What a horrible predicament: The gap between the S-League and amateur clubs in the NFL have stretched marathon distances and rightly so, the lower-rung clubs are screaming that the FAS has seldom delivered on their aspirations, treating them almost like invalids and, now ironically, trying to woo them with last-gasp goodies to win their votes.

FOUNDATIONS OF PROGRESS

Mr Lim and his team must come to reality that the foundations of progress lie in a properly-sustained football pyramid to nurture an all-rounded football eco-system. This is clearly the jinx in their armour.

There appears to be a precarious inverted rojak-styled structure, for the moment. A new blueprint is urgently needed, with the famed Belgium technical director Michel Sablon now in the frame, like a serious blood transfusion to save Singapore football.

Please remember: It’s not about gimmicks or spin. This is not a game of football cards.

It’s really about humane attitudes and a commitment to effective grassroots organising that seeks to win the public’s hearts and minds. 

In a democratic society, that’s what really counts.

Whoever comes in, they must invest money prudently, involving the grassroots community, bartering for sponsorship services with stakeholder businesses, providing every player with the best treatment off the pitch possible so that they give off their best on it, developing the next generation of elite footballers, investing time in print, broadcast and social media and most of all, doing it in a fair, ethical and honest way.

If he’s serious, Mr Lim and his incumbents must start forming a value-add football team by getting worthy refreshingly new brand names of football-minded personalities, who can genuinely fire overall morale.

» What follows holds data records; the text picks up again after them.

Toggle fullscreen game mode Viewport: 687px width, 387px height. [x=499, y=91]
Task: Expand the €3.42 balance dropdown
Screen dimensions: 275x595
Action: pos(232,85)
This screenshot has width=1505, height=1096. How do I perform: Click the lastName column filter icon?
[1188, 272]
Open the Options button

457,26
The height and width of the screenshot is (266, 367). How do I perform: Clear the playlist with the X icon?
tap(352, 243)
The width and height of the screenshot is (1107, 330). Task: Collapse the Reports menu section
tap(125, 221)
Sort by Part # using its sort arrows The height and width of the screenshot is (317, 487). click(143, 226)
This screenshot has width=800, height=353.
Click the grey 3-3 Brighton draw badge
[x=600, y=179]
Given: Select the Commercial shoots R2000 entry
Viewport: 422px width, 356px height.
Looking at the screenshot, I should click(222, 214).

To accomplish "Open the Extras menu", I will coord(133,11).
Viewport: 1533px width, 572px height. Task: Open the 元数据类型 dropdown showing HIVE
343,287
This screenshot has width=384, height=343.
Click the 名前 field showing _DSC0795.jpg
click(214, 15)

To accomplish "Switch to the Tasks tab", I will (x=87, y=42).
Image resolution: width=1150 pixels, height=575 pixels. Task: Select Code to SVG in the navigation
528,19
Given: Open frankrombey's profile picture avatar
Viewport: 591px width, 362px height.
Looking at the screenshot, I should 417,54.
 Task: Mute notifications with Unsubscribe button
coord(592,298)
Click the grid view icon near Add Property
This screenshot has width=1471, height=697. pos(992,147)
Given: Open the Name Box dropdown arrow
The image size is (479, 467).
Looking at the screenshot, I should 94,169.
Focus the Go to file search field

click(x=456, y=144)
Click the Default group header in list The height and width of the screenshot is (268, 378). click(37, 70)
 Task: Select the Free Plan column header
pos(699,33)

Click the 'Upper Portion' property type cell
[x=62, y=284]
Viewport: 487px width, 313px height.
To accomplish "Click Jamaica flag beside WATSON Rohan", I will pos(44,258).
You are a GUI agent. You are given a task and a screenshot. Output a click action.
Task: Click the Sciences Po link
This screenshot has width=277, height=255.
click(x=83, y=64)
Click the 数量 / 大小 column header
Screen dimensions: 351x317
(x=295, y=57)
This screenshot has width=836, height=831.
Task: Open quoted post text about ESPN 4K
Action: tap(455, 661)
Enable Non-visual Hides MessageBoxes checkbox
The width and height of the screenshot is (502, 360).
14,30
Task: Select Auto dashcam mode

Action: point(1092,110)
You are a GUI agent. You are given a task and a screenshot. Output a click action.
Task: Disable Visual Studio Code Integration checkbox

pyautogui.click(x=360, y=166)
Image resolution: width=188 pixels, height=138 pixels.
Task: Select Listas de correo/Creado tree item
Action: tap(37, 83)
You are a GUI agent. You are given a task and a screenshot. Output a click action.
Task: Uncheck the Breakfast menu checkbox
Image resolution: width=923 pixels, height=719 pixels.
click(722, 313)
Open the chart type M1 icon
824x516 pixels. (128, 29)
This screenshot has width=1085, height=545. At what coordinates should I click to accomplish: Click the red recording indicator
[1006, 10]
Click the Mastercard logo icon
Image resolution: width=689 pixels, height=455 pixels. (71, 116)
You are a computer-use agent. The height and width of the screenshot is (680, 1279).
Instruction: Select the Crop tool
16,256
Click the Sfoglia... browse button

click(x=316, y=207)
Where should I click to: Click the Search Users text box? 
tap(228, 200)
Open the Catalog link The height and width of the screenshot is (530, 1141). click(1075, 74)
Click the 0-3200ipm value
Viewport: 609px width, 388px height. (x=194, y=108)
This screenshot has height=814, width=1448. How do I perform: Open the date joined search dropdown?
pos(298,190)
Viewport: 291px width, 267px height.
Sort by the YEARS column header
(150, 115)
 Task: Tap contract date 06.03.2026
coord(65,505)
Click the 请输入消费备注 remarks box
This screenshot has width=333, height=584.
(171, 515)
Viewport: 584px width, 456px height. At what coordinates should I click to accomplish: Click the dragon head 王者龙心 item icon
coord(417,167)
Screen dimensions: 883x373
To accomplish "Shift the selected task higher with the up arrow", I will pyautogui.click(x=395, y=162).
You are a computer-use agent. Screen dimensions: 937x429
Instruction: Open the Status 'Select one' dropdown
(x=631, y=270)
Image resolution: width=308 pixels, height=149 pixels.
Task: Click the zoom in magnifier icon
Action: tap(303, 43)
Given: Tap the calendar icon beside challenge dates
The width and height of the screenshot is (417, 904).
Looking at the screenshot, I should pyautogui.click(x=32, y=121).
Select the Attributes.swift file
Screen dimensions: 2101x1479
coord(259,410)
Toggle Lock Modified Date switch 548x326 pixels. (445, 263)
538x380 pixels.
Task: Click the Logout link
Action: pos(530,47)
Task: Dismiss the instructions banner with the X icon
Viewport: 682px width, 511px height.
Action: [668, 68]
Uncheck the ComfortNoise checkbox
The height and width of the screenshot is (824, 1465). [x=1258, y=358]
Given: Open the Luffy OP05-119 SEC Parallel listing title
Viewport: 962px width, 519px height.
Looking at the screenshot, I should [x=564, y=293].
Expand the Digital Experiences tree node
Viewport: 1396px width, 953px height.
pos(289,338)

Not the same old faces, some of whom don’t know the eight-letter word: Football.

In a nutshell, we need a restoring, a revitalising, a revivifying. Those who can seriously and sincerely hold public confidence and bring the No 1 global sport out of the present rut.

Please throw in the towel. That’s the energising and exhilarating message coming from the grassroots to the incumbents with the clear line: If you don’t go and watch a S-League match or even mingle with the heartland clubs, then why ever hold office at the ruling football body?

As they say in gutter heartlander politics: Know the heart of the beast. The FAS incumbents better start fixing it. They have to win back the heart of the younger generation and the lower-rung clubs of the real football eco-system.

If they don’t start smelling the ground right and fast, they surely risk getting the big boot at the upcoming FAS elections. The act of winning the hearts and minds of the grassroots is truly the name of the “bola” game.

 

  • Suresh Nair is a Singapore-based journalist with over three decades involvement in football.